A few comments over on Tanya Huff’s Livejournal brought something to my mind. Some of her fans seemed concerned with the types of questions I asked her in our recent interview, mainly those dealing with whether Ms. Huff has experienced discrimination based on gender and sexual orientation, both of herself and her characters. These are questions I have posed to every author I’ve interviewed so far, either based around race, gender, or orientation.

Why do I ask such prying questions? Why don’t I stick to the fan favorite questions about writing, storytelling, and their beloved characters? For one thing, many of these authors have been interviewed at least a few times before, so the answers to those tried and true questions are already out there. I do try to cover some of those bases in my interviews, because I find those topics interesting myself. However, as fascinating as I find the writing process of any author and as much as I enjoy talking about it with these great writers, what my blog is focused on is feminism, anti-racism, and LGBT issues. So yes, I do ask questions related to those topics, because that’s what I, and my readers, are interested in.
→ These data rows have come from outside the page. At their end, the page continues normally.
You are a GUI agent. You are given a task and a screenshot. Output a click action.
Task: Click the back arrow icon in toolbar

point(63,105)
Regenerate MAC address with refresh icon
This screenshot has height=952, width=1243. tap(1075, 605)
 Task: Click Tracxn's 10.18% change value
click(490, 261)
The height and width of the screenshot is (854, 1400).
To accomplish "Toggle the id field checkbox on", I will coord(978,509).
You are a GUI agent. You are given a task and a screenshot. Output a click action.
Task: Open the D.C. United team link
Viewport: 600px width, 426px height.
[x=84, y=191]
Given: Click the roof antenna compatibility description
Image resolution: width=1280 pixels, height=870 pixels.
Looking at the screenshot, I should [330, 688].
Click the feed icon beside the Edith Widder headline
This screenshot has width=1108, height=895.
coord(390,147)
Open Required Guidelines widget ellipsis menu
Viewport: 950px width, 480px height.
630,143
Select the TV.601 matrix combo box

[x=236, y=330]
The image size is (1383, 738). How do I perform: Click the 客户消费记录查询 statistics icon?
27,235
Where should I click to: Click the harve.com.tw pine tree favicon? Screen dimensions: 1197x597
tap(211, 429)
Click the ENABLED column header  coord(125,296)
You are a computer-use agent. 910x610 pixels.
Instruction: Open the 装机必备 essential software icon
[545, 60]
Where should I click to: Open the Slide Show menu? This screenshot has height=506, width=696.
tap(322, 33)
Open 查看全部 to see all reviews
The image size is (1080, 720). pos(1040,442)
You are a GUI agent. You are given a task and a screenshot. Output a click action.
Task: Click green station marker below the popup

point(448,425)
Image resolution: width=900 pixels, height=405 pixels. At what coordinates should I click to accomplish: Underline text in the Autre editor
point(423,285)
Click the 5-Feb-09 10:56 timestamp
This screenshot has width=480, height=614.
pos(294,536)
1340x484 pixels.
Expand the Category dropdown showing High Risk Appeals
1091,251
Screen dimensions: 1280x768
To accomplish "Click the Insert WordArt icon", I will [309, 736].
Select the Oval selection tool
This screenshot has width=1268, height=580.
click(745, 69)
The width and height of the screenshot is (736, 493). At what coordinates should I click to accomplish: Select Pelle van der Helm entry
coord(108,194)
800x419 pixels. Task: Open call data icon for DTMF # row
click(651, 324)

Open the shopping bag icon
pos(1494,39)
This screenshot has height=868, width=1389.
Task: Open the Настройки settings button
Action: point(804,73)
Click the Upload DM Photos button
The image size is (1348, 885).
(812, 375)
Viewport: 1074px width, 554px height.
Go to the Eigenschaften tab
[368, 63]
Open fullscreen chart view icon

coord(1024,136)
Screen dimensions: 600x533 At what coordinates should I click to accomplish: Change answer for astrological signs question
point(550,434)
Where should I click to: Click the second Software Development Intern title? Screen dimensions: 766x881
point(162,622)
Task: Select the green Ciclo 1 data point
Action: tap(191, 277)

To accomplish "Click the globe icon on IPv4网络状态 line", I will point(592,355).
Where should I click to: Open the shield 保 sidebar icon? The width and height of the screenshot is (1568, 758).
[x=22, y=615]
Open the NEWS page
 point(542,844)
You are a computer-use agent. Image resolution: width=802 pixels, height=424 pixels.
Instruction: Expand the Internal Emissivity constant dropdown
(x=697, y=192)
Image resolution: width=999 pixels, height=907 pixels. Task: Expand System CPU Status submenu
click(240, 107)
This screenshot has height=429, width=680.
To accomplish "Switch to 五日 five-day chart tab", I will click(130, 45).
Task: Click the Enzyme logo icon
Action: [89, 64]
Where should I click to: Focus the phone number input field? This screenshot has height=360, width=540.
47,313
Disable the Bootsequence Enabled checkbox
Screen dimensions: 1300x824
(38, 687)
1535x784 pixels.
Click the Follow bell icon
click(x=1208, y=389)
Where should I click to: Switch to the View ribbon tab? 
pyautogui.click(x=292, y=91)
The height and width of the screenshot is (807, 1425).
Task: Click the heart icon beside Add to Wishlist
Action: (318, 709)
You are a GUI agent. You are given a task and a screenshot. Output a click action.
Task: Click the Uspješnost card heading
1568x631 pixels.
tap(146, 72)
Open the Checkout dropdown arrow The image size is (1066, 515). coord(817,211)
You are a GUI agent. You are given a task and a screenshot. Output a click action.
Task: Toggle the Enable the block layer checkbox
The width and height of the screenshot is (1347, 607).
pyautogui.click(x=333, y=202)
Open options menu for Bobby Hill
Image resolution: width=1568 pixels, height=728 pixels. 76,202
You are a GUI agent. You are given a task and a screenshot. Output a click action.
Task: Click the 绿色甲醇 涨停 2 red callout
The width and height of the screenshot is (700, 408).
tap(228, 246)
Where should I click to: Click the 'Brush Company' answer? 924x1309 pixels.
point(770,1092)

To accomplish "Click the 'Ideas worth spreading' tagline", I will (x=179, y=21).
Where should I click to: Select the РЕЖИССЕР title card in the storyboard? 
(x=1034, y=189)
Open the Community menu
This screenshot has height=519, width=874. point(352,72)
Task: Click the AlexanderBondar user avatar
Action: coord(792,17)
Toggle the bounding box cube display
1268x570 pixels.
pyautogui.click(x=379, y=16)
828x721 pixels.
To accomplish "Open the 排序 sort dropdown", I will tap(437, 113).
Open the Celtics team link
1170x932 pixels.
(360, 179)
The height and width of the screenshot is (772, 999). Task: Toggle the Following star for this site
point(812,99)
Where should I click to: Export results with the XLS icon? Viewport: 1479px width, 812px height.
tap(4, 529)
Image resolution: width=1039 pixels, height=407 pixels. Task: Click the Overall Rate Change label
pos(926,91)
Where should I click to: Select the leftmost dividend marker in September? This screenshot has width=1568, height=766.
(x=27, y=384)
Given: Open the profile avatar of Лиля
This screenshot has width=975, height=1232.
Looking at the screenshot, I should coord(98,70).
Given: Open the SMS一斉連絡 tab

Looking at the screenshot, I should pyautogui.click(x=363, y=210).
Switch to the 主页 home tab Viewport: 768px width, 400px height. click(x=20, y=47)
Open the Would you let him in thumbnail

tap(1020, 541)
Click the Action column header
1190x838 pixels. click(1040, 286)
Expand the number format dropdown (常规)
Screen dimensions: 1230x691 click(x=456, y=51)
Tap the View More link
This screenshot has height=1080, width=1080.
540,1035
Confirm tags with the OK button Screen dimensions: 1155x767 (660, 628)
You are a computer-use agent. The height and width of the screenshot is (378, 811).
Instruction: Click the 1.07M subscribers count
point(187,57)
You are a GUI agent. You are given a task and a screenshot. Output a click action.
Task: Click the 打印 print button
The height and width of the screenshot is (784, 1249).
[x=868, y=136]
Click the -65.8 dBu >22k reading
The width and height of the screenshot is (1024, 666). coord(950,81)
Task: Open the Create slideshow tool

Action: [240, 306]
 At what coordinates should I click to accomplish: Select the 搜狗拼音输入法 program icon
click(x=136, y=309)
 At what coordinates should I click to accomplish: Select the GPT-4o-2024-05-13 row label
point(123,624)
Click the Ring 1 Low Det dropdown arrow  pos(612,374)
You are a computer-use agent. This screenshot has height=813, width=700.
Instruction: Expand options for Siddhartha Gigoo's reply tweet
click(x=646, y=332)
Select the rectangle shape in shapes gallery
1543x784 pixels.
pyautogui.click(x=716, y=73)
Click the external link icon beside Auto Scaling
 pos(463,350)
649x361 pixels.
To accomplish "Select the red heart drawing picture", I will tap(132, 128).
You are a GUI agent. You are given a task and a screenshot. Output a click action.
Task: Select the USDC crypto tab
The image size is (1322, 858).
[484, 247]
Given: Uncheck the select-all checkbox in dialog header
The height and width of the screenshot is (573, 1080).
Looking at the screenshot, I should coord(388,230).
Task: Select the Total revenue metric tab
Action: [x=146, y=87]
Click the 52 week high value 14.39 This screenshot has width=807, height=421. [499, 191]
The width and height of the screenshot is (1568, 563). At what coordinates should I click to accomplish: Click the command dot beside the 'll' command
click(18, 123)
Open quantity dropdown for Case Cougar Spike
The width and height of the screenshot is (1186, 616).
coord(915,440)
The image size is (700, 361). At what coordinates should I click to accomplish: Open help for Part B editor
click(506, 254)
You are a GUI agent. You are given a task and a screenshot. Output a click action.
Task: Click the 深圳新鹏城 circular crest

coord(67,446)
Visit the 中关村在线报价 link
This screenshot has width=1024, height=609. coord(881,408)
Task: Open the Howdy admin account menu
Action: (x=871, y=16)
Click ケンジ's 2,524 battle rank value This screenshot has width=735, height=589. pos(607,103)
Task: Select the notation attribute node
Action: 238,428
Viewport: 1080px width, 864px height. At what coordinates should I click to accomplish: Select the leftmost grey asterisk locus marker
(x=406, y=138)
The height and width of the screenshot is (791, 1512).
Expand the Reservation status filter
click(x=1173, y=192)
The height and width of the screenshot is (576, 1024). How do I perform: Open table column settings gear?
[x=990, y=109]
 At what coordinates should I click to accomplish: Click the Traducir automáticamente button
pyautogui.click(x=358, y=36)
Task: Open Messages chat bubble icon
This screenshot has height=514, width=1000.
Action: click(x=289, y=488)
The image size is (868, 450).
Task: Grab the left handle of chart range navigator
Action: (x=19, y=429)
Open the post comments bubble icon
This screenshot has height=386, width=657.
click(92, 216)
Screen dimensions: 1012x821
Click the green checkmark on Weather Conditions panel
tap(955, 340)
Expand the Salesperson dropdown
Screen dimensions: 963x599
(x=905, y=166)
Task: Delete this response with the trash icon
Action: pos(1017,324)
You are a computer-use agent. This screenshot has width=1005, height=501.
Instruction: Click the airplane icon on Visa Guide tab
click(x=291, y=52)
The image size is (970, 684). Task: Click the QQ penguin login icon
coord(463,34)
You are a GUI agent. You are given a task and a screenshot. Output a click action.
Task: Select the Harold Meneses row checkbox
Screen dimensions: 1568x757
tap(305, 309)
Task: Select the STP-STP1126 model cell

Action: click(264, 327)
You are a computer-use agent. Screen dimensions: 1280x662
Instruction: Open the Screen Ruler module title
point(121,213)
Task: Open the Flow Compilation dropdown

I’ve written before that there are still large prejudices contained within the Speculative Fiction genre. You can read my thoughts on this in my “Speculative Fiction is Still for Children” article. It was basically my call to action for lovers of great and diverse fiction. I can’t not respond to my own rallying call. If I ask uncomfortable questions, it’s because there are sometimes uncomfortable truths that people don’t like to talk about. So far, most of my questions on discrimination have been answered in the negative. Ms. Huff, for instance, did not feel that her gender and sexuality, and those of her characters, made it difficult for her to get published. She has enjoyed a very long and successful career as a writer.

And I could not be happier. I’m ecstatic that some of my favorite authors found it (relatively speaking) painless getting published. It has not always been so. There are real reasons why some of spec fic’s first female authors worked under male-sounding pseudonyms. There are still very few well known authors of color within the genre, and still few characters of color in published stories. It’s a treasure to find LGBT characters within a science fiction or fantasy story, because they are still so rare.

I ask because I want to know, and I ask because I think it’s important for well-known public figures to be seen talking about these topics. Enough people have come to the blog for just the interviews that I know I’m reaching people I haven’t before. If even one or two of them starts thinking about things in a way they never have before, it’s worth it to me, even if I make some people uncomfortable. I give the authors every opportunity to not answer my questions, and it makes me very happy that every one so far has been willing to discuss these difficult subjects.

If my questions make you uncomfortable, or my topics make you squeamish, maybe you should examine your own thoughts on these subjects. I’m not out to prove anything, negatively or positively, but I am out to bring the situation to others’ attention. That’s important to me, and it’s the point of my blog. I’m out to make people think and examine their own feelings. That’s why I ask these questions.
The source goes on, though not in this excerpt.